Bisher Rekord: 12.483 Jahre ohne Lücke
Der Hohenheimer Jahrringkalender ist heute der älteste der Welt. Er reicht ohne Lücke von der Gegenwart 12.483 Jahre zurück, bis ans Ende der letzten Eiszeit. Hinzu kommt eine schwimmende Chronologie, die die Jahrringreihe auf 14.400 Jahre verlängern könnte. Das Verbindungsstück fehlt noch.
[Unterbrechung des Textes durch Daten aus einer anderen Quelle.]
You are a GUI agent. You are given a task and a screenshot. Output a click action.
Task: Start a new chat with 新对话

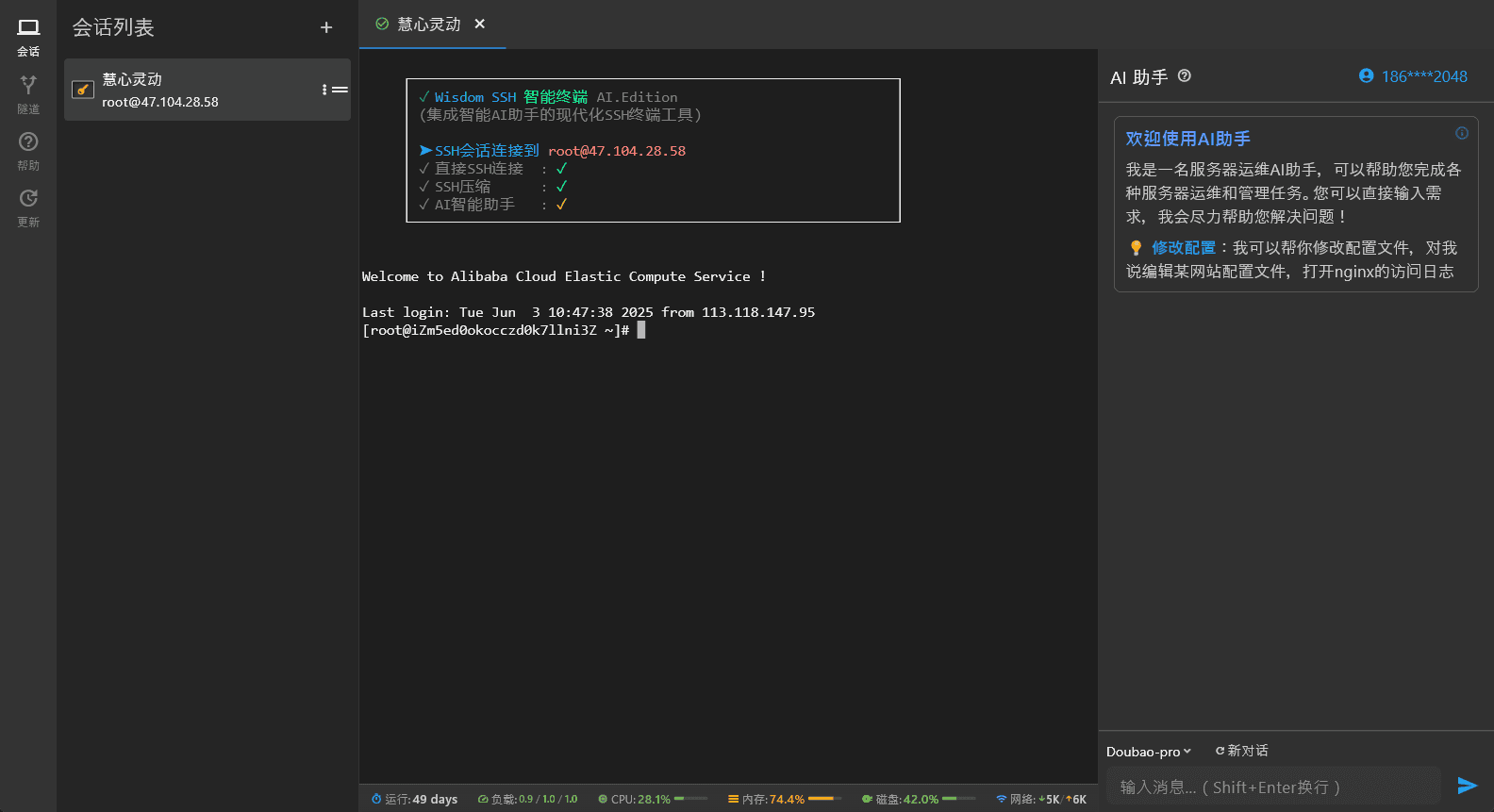[1241, 751]
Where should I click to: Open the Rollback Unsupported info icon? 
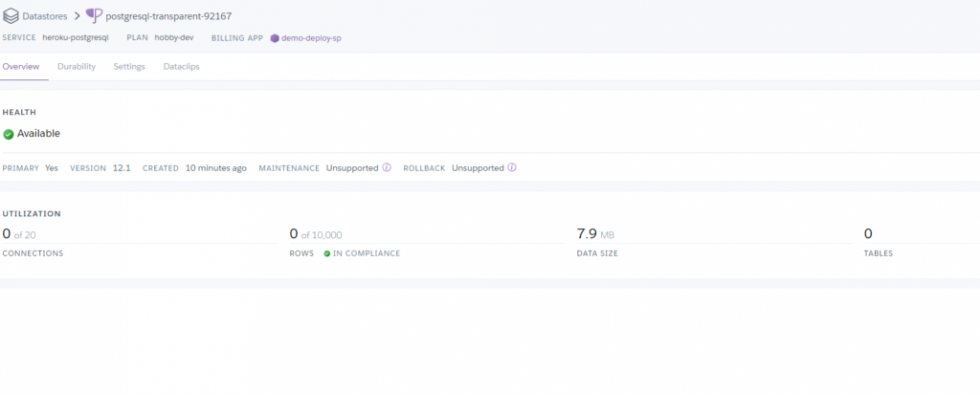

Die ursprüngliche Eichenchronologie bildet einen Grundpfeiler des Hohenheimer Jahrringkalenders, aber sie umfasst nicht die ältesten Holzfunde. In Hohenheim hat man parallel Baumringreihen aus Fichten, Kiefern und Tannen entwickelt. Dabei stellte sich heraus, dass sich zusammenhängende Chronologien verschiedener Baumarten miteinander vergleichen und, wenn auch beschränkt, ergänzen lassen. Kiefern sind die ältesten Exemplare der Hohenheimer Forscher, sie waren die ersten Bäume, die nach dem Abschmelzen der Gletscher das Land in Mitteleuropa besiedelten, Eichen dagegen sind erst vor 10.000 Jahren eingewandert.
Und wieder ein Missing Link
Der Hohenheimer Missing Link, der die derzeitig noch losgelöste Chronologie an den Jahrringkalender ankoppeln soll, wird deshalb vermutlich auch eine Kiefer sein. Die buchstäbliche Nadel im Heuhaufen hat die Forscher jüngst in die Karpaten nach Rumänien geführt. Am Ende der Eiszeit herrschte dort ein ähnliches Klima wie in Süddeutschland. In den unzugänglichen Gebirgsregionen erhoffte man sich, noch Baumzeugnisse aus dieser Zeit zu finden. Doch die Suche war vergebens, noch ist die Lücke nicht geschlossen.